>> BEGIN RECORDS TO USE

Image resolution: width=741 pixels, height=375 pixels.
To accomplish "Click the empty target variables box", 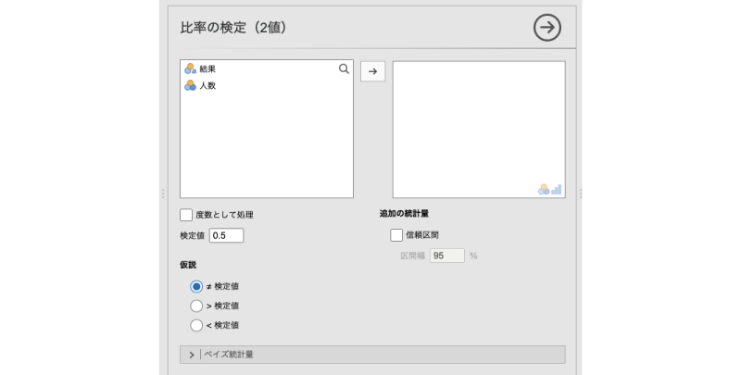I will point(478,120).
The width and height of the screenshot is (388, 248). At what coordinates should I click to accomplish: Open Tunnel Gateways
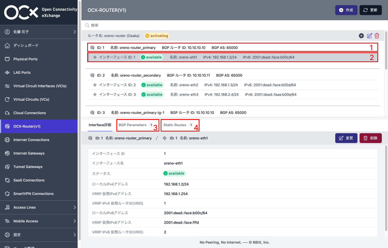pyautogui.click(x=27, y=166)
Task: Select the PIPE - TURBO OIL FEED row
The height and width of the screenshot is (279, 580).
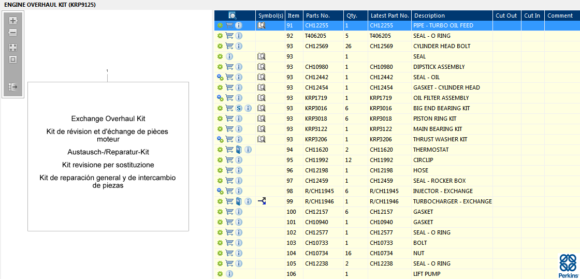Action: click(443, 25)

>> END RECORDS TO USE

§ TASK DETAILS
Recast the lines above as a JSON list of strings, one string per line with blank lines omitted, starting at the line that contains "Task: Select the PIPE - TURBO OIL FEED row" and ending at the last line of the items, with both of those lines included. Leave the pictures out.

§ FULL ANSWER
[
  "Task: Select the PIPE - TURBO OIL FEED row",
  "The height and width of the screenshot is (279, 580).",
  "Action: click(443, 25)"
]